Я ждал, когда он начнет. Капитан помедлил, пока официант, принеся и поставив перед нами заказанное, не ушел.
— Итак, — приступил он к делу, — вам ничего не пришло в голову, вы ничего не вспомнили и незачем было звонить мне.
— Именно… — А ведь я собирался позвонить ему уже в воскресенье вечером. Насчет песни «День как любой другой». И насчет Бонди. Хорошо, что мне отсоветовала моя бывшая жена. Уличили-то Колду!
— Ну а мы времени даром не теряли, — продолжал капитан, — и кое-чего добились.
Он помолчал и пристально посмотрел мне в глаза. Сейчас скажет, спокойно ожидал я. О Колде.
— В понедельник я допрашивал молодых людей из оркестра Черной.
— Знаю, — не удержался я.
Грешный поднял брови:
— Значит, и вы не потратили вчерашний день впустую.
Я улыбнулся. Знал бы он, как я его потратил!
— Так вот, мы кое-чего добились, — хмуро повторил капитан. — Вы же больше не можете добавить ничего интересного, не так ли?
Я не понимал, зачем он опять возвращается к моим показаниям.
— Так, — подтвердил я.
— А как вы относитесь к Богуславу Колде? — вдруг выпалил капитан.
Вот оно! Наконец-то! — подумал я с облегчением, подыскивая подходящий ответ.
— Не то чтобы мы большие друзья. — Я изобразил улыбку. — Вам небось известно — почему.
— Да, — кивнул капитан. — У Черной были причины расстаться с вами.
Ясно, куда клонит Грешный. Вступать с ним в прения относительно причин и следствий сейчас не стоит.
— Из-за пана Колды, так?
— Помимо всего прочего, — ответил я.
— А вы, разумеется, ревновали…
— Скорее злился, — осторожно уточнил я, — а вы бы на моем месте не злились?
— Это вопрос формулировки, — заявил капитан, — я бы, например, ревновал.
— Пусть будет так, — согласился я, — если дело лишь в формулировке, то можно считать, что я ревновал.
— Тем самым в вашем отношении к Черной, гм… появился новый оттенок.

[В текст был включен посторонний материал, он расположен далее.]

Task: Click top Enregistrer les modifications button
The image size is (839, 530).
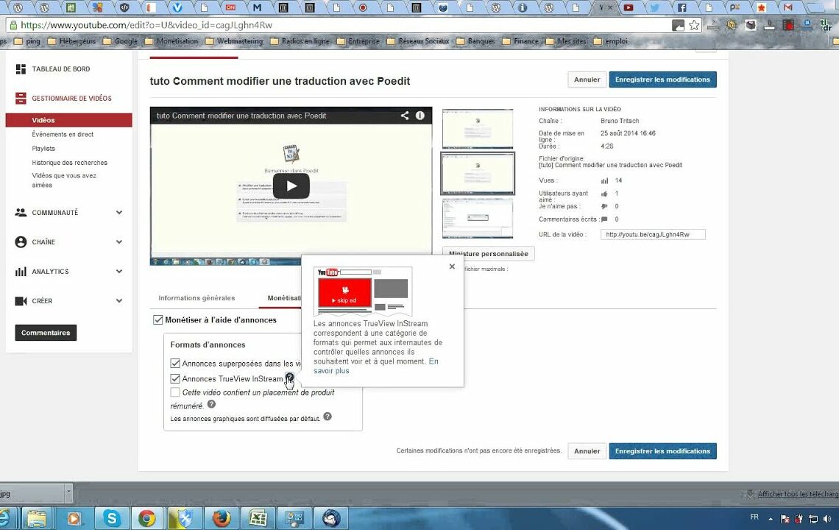Action: coord(662,80)
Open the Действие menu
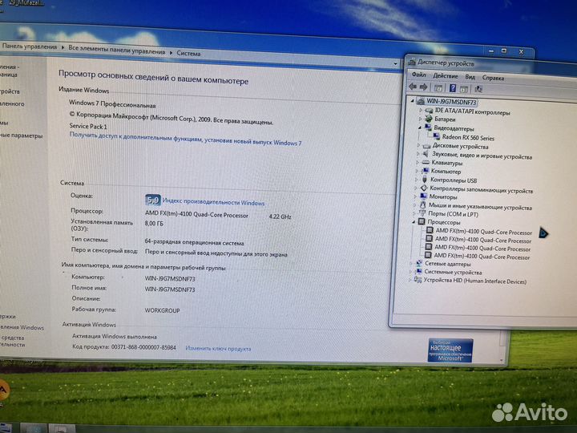Image resolution: width=577 pixels, height=433 pixels. click(x=444, y=77)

— Да нет, — покачал я головой.
— Как это нет?! — возмутился капитан. — Уж коли мы строим из себя психологов-дилетантов, так не внушайте мне, что, когда она сошлась с Колдой, а вам был дан от ворот поворот, вы ее за это стали любить еще сильнее.
— Я так не говорил, — возразил я.
— Еще бы, — сказал капитан, — да вы ее должны были люто возненавидеть. Признайтесь, пан Бичовский…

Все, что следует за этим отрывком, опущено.